Texto de referencia:
/---
Ícono Editorial lanzó recientemente la reedición actualizada del libro clásico de la periodista y escritora colombiana Olga Behar Las Guerras de la Paz, publicado originalmente a finales de 1985. En esta ocasión, son dos tomos, que recorren la historia del conflicto colombiano desde el 9 de abril de 1948 hasta el lanzamiento de la Paz Total, en el primer gobierno de izquierda que preside Gustavo Petro.

El prólogo del primer tomo fue escrito por el primer director del Centro Nacional de Memoria Histórica, Gonzalo Sánchez, quien presentó además el segundo tomo en la pasada Feria Internacional del Libro de Bogotá. Sánchez escribió para Las2orillas la siguiente reflexión.

El Decálogo de la Paz en la Guerra

Cuando se escribió este libro, el título era casi una provocación, Guerras de la Paz. Hoy las cosas son distintas. Su propuesta de indagar la anatomía de las negociaciones, al igual que las dinámicas de la guerra misma, o las tensiones entre guerra y paz, se ha venido imponiendo cada vez con más fuerza.

Fue, quizás, Chucho Bejarano el primero que reclamó en algún momento la necesidad de equilibrar las cargas y  pasar de la Violentología a la Pazología, a las teorías y experiencias de resolución de conflictos.

El llamado ha tenido eco. Asistimos  desde hace algunos años a un auge de los estudios sobre los procesos de paz, más que sobre la guerra misma. Por eso el título de este libro ya no suena provocador. Suena premonitorio.

Entre los múltiples estudios, con perspectiva de larga duración, que dan cuenta del viraje, señalo dos: el muy general sobre las guerras civiles del siglo XIX de Margarita Garrido, Paz en la República, Colombia siglo XIX, y el de Medófilo Medina y Efraín Sánchez, Tiempos de paz, Acuerdos en Colombia 1902-1994 (Alcaldía de Bogotá, 2003).
\---
Ejercicios propuestos:
a) Transcriba sin alteraciones el tramo del texto de referencia que va desde "El prólogo del" hasta "la siguiente reflexión.".
b) Enumere todas las personas que el texto de referencia menciona por su nombre.

Material suministrado:
/---
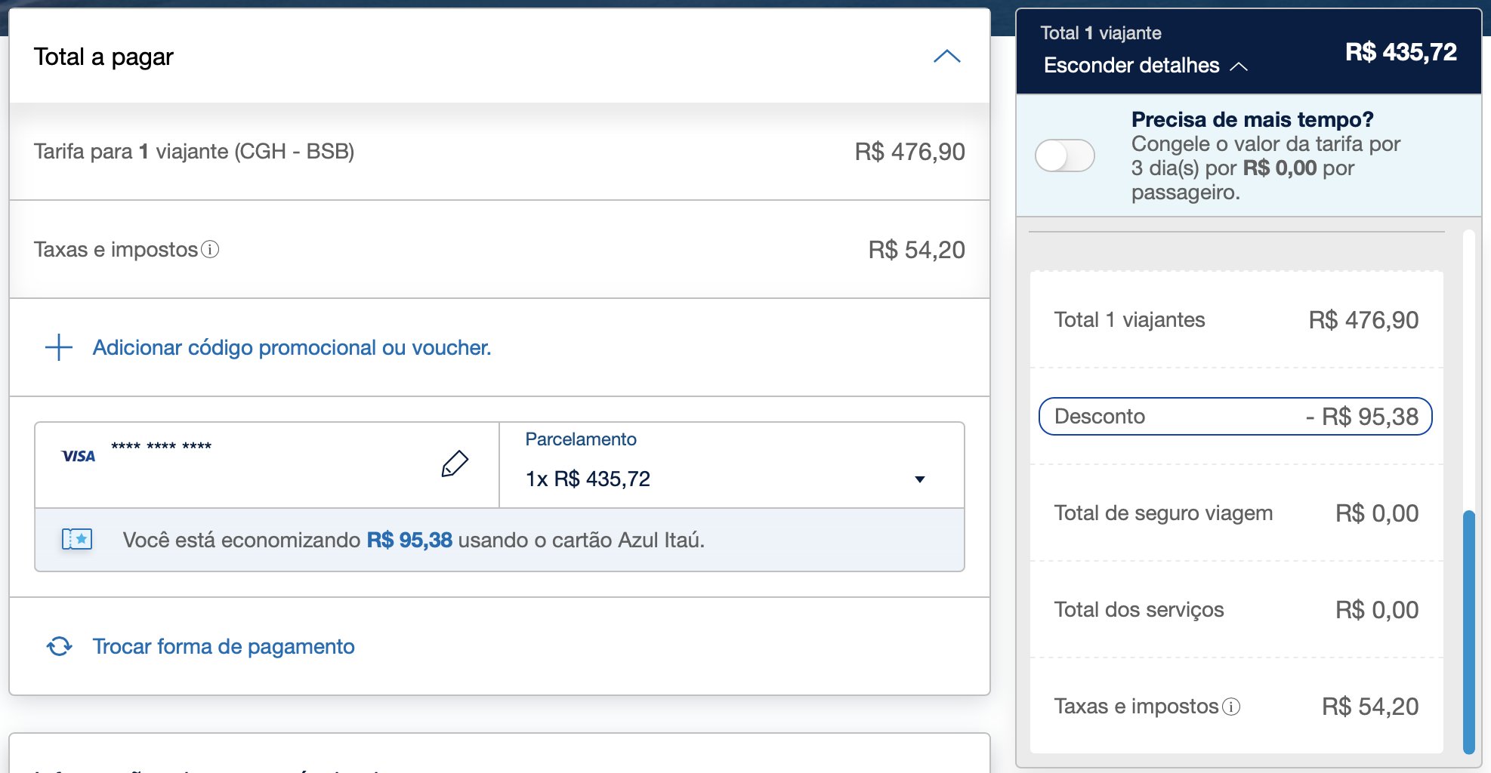This screenshot has width=1491, height=773.
Task: Click the sidebar Taxas e impostos info icon
Action: click(1231, 707)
\---
Respuestas redactadas:
a)
El prólogo del primer tomo fue escrito por el primer director del Centro Nacional de Memoria Histórica, Gonzalo Sánchez, quien presentó además el segundo tomo en la pasada Feria Internacional del Libro de Bogotá. Sánchez escribió para Las2orillas la siguiente reflexión.

b)
Olga Behar
Gustavo Petro
Gonzalo Sánchez
Chucho Bejarano
Margarita Garrido
Medófilo Medina
Efraín Sánchez